Reproduce the records below word for word, from the line containing "Task: Open video player settings gear" through the end, including both that line and the last line. Omit the pictures.

*** Exercise materials

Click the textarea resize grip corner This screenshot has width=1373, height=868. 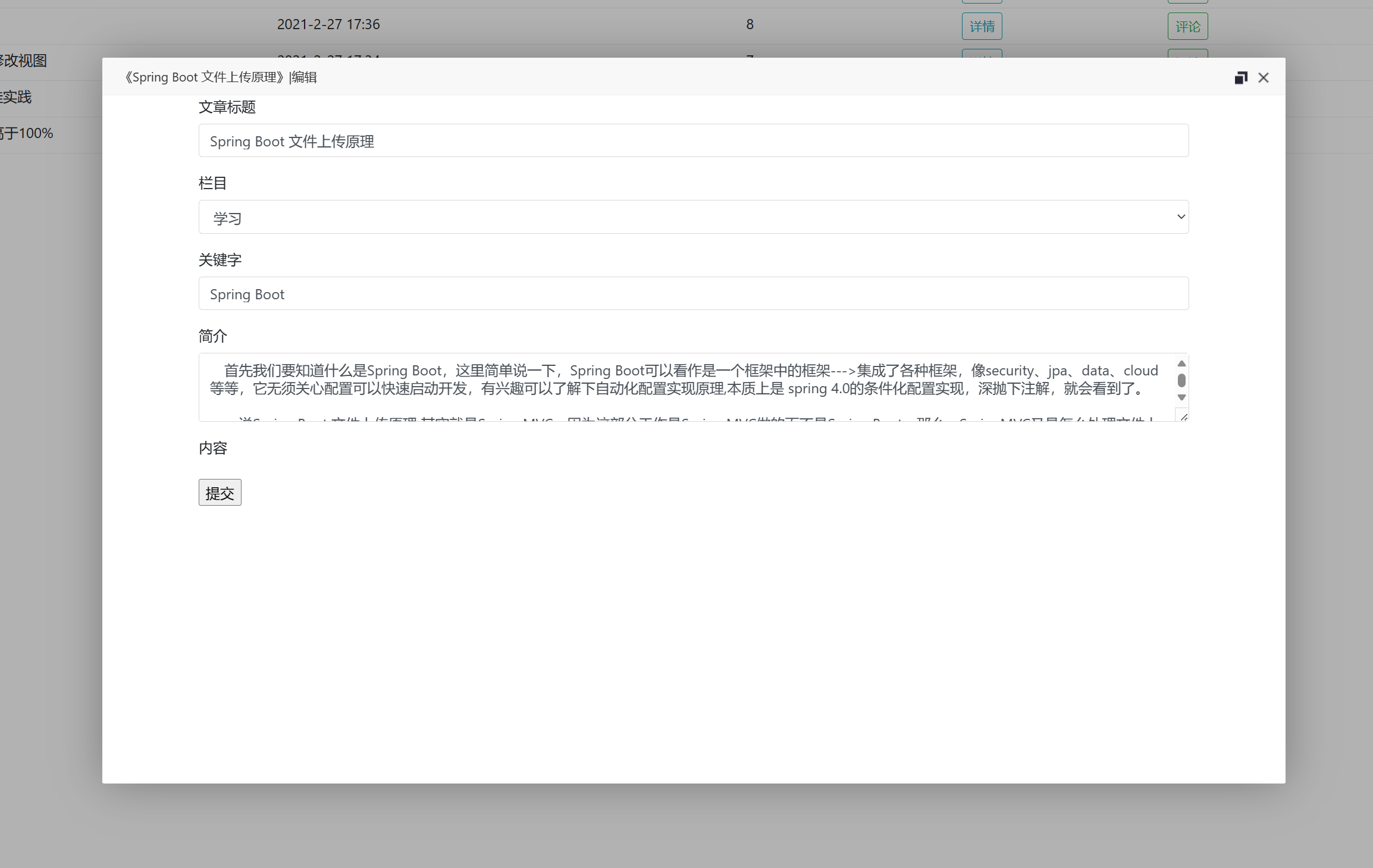1183,417
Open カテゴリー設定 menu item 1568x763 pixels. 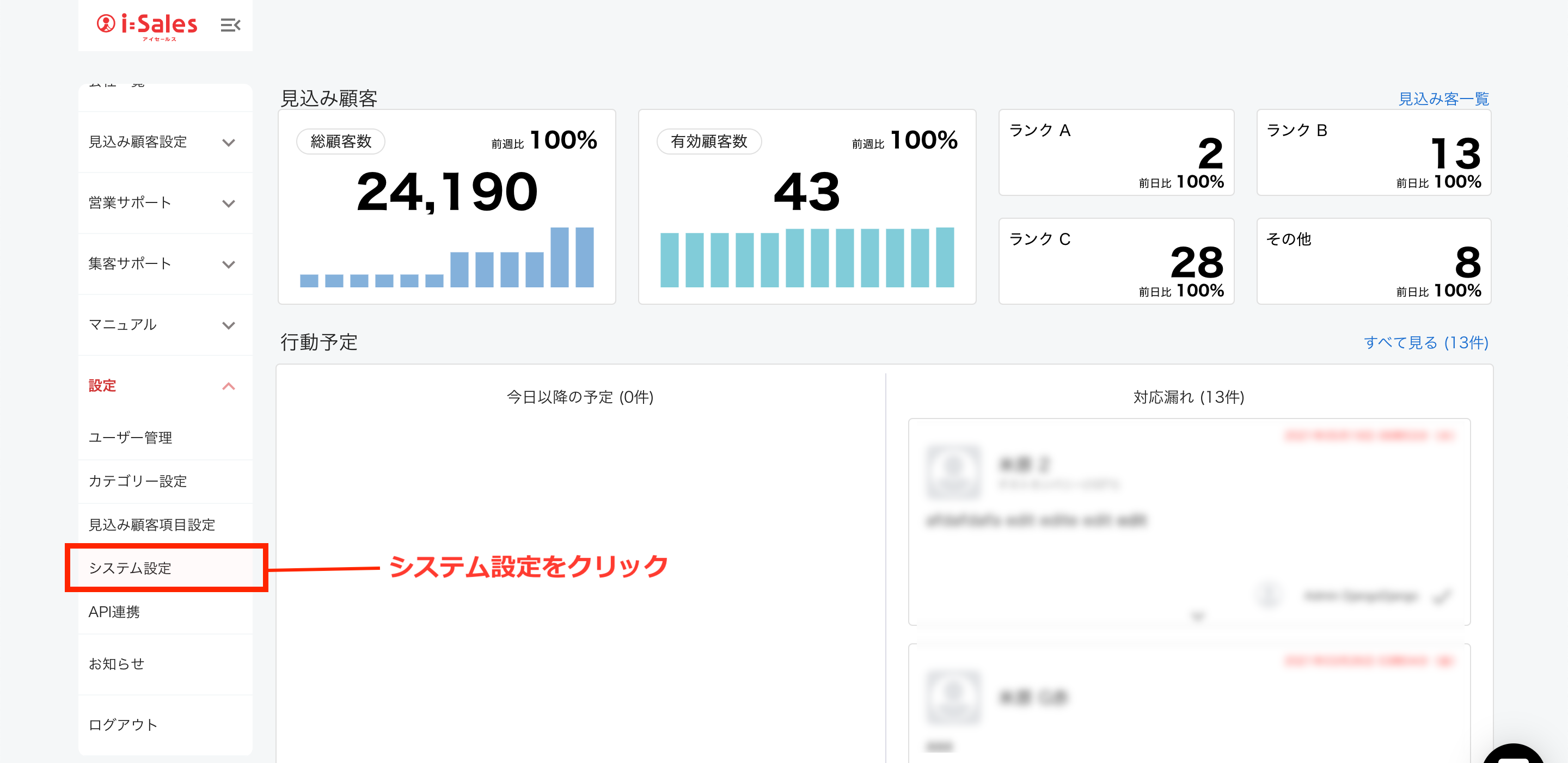tap(138, 481)
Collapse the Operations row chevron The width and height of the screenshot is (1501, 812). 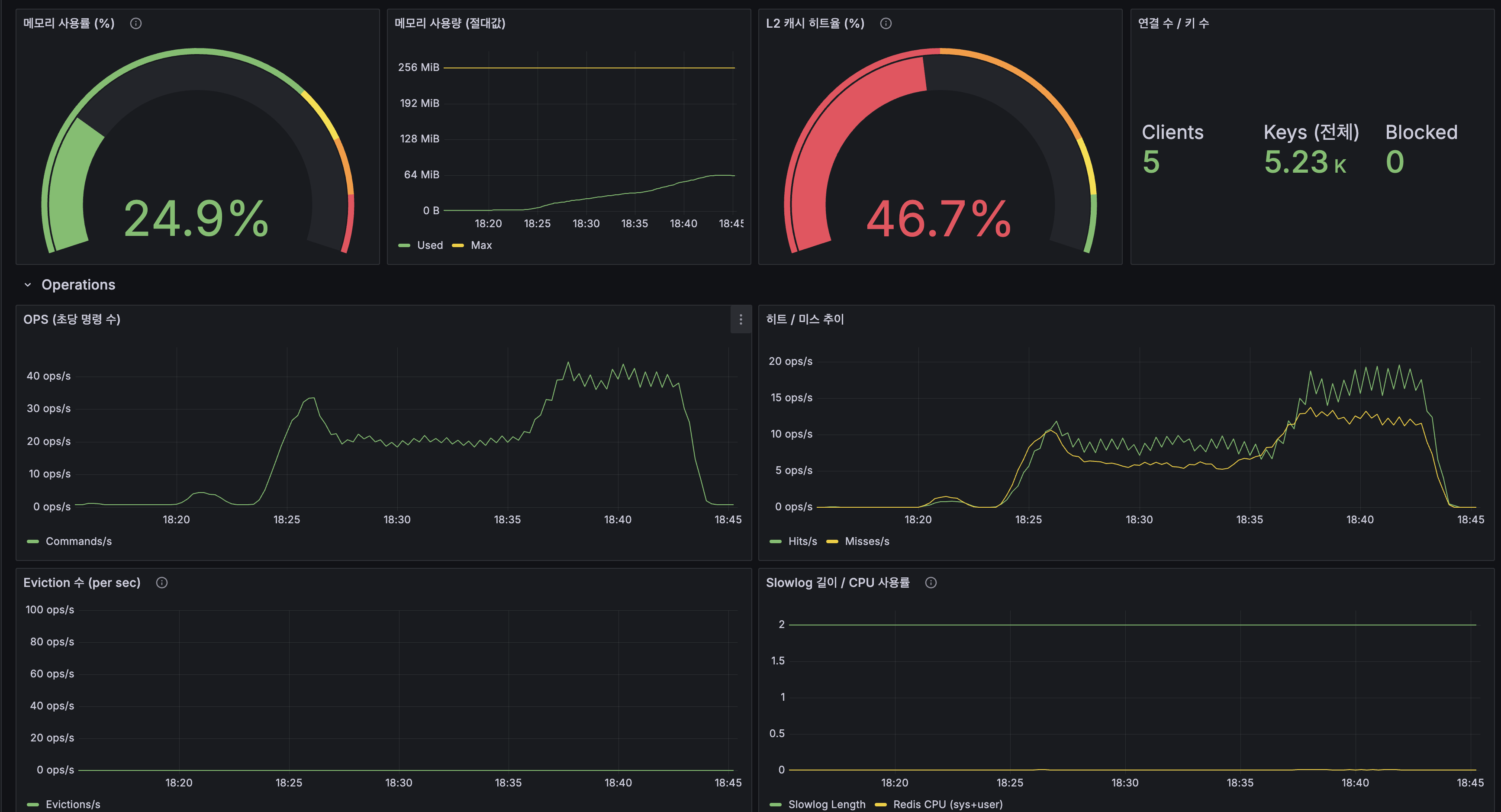point(27,285)
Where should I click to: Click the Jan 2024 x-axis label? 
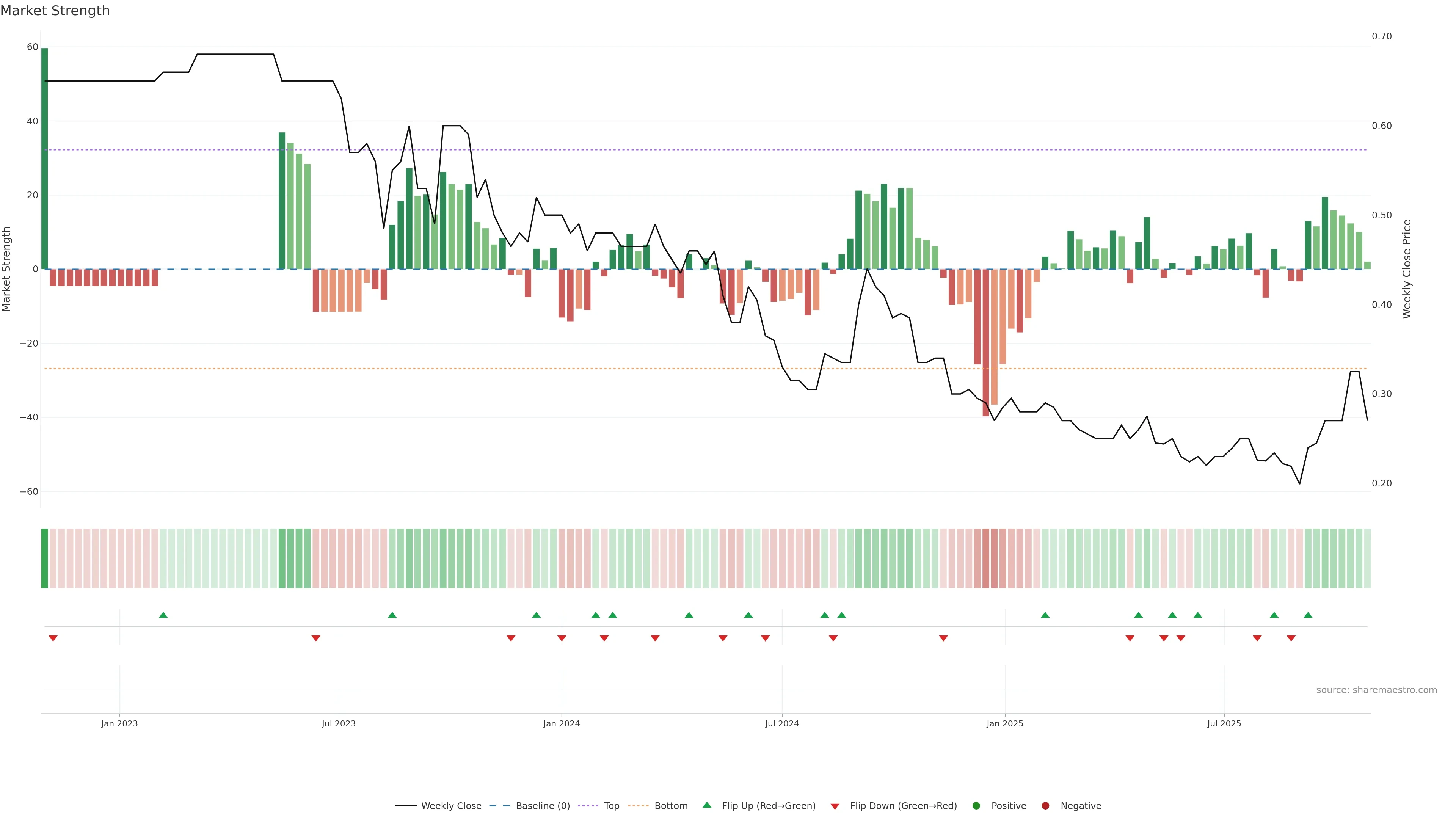point(561,723)
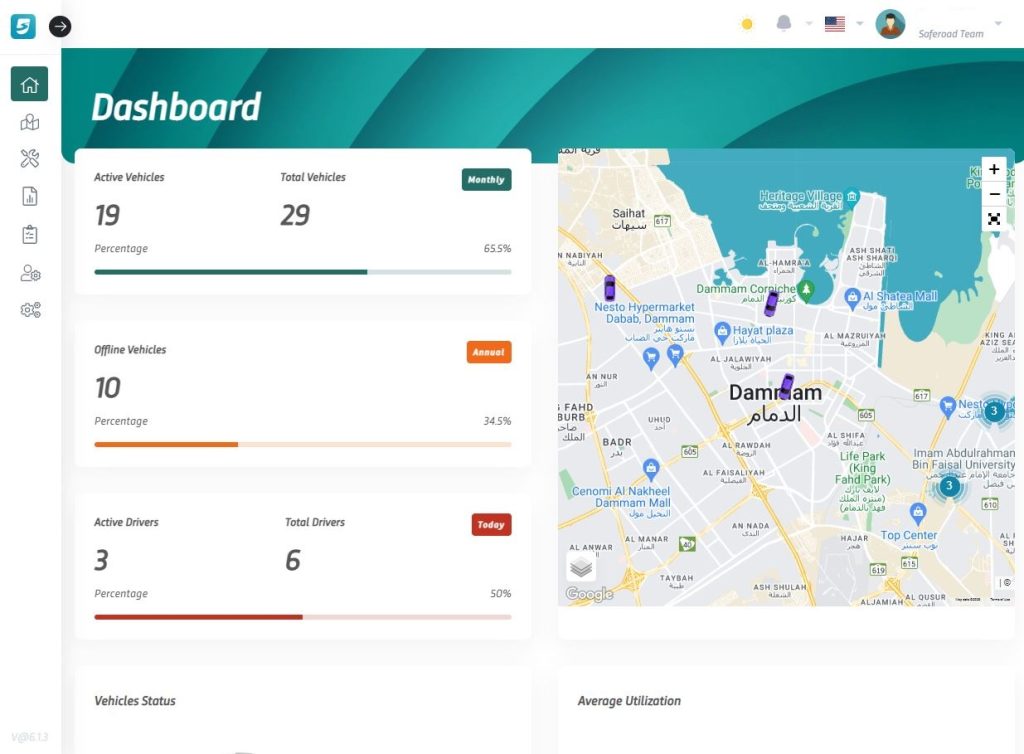Open the clipboard tasks sidebar icon
Viewport: 1024px width, 754px height.
30,235
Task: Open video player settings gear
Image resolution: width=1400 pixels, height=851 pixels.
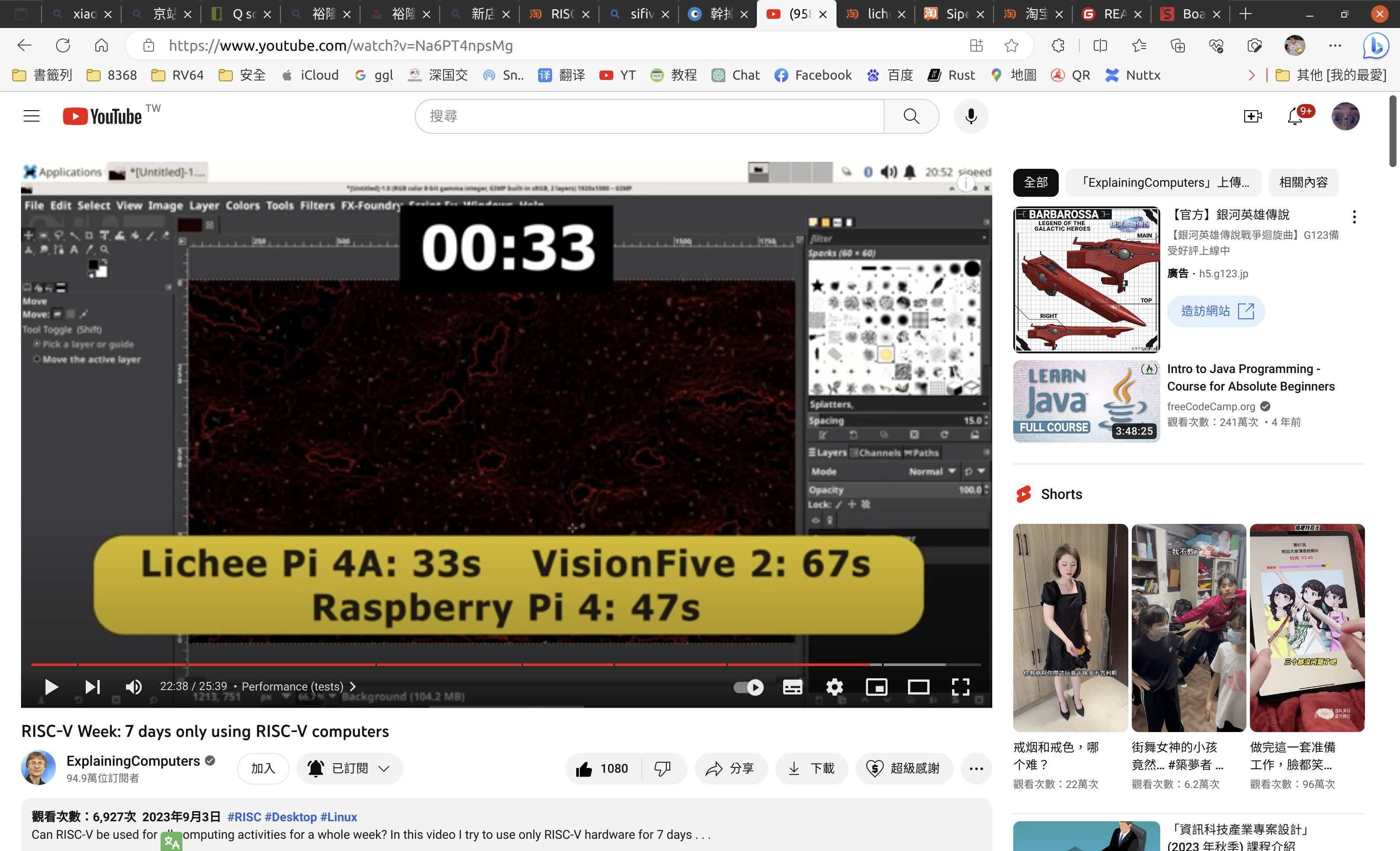Action: point(834,687)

******

[Solved exercise]
Task: Open video player settings gear
Image resolution: width=1400 pixels, height=851 pixels.
Action: point(834,687)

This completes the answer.